§ Records supplied:
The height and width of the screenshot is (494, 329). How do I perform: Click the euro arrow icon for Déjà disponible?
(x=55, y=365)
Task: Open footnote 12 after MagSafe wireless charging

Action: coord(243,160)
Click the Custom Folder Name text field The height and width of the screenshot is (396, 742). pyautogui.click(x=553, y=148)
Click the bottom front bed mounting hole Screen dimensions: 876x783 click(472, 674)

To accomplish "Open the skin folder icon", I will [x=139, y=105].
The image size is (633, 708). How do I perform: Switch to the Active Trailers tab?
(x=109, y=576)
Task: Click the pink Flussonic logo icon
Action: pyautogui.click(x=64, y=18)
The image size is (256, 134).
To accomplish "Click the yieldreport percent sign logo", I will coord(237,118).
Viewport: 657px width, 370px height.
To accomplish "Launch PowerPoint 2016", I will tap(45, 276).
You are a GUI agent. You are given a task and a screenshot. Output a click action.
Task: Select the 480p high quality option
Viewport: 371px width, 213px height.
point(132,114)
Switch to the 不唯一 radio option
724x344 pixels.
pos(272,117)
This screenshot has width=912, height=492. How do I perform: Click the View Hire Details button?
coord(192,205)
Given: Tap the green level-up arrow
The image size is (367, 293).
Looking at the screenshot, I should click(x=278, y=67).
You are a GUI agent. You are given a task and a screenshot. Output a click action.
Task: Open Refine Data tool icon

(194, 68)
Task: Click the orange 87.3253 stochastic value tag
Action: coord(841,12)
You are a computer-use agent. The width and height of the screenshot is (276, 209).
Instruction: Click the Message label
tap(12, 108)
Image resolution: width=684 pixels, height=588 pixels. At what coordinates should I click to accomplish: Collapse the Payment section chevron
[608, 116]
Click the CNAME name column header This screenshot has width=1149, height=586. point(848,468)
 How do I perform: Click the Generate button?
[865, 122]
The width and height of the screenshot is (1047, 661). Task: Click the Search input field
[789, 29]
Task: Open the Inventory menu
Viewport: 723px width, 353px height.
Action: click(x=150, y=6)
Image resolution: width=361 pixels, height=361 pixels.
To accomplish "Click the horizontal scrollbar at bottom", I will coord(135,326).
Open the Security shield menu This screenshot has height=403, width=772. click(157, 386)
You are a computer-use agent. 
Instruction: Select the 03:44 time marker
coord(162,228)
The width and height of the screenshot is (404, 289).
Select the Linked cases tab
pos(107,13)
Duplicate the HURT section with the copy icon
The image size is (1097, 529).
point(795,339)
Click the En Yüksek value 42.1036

§ About this task:
What's wanted is each line above, transcribed with nothing altered.

§ Reply:
The height and width of the screenshot is (494, 329). How do I perform: Click the euro arrow icon for Déjà disponible?
(x=55, y=365)
Task: Open footnote 12 after MagSafe wireless charging

Action: coord(243,160)
Click the Custom Folder Name text field The height and width of the screenshot is (396, 742). pyautogui.click(x=553, y=148)
Click the bottom front bed mounting hole Screen dimensions: 876x783 click(472, 674)

To accomplish "Open the skin folder icon", I will [x=139, y=105].
The image size is (633, 708). How do I perform: Switch to the Active Trailers tab?
(x=109, y=576)
Task: Click the pink Flussonic logo icon
Action: pyautogui.click(x=64, y=18)
The image size is (256, 134).
To accomplish "Click the yieldreport percent sign logo", I will coord(237,118).
Viewport: 657px width, 370px height.
To accomplish "Launch PowerPoint 2016", I will tap(45, 276).
You are a GUI agent. You are given a task and a screenshot. Output a click action.
Task: Select the 480p high quality option
Viewport: 371px width, 213px height.
point(132,114)
Switch to the 不唯一 radio option
724x344 pixels.
pos(272,117)
This screenshot has width=912, height=492. How do I perform: Click the View Hire Details button?
coord(192,205)
Given: Tap the green level-up arrow
The image size is (367, 293).
Looking at the screenshot, I should click(x=278, y=67).
You are a GUI agent. You are given a task and a screenshot. Output a click action.
Task: Open Refine Data tool icon

(194, 68)
Task: Click the orange 87.3253 stochastic value tag
Action: coord(841,12)
You are a computer-use agent. The width and height of the screenshot is (276, 209).
Instruction: Click the Message label
tap(12, 108)
Image resolution: width=684 pixels, height=588 pixels. At what coordinates should I click to accomplish: Collapse the Payment section chevron
[608, 116]
Click the CNAME name column header This screenshot has width=1149, height=586. point(848,468)
 How do I perform: Click the Generate button?
[865, 122]
The width and height of the screenshot is (1047, 661). Task: Click the Search input field
[789, 29]
Task: Open the Inventory menu
Viewport: 723px width, 353px height.
Action: click(x=150, y=6)
Image resolution: width=361 pixels, height=361 pixels.
To accomplish "Click the horizontal scrollbar at bottom", I will coord(135,326).
Open the Security shield menu This screenshot has height=403, width=772. click(157, 386)
You are a computer-use agent. 
Instruction: Select the 03:44 time marker
coord(162,228)
The width and height of the screenshot is (404, 289).
Select the Linked cases tab
pos(107,13)
Duplicate the HURT section with the copy icon
The image size is (1097, 529).
point(795,339)
Click the En Yüksek value 42.1036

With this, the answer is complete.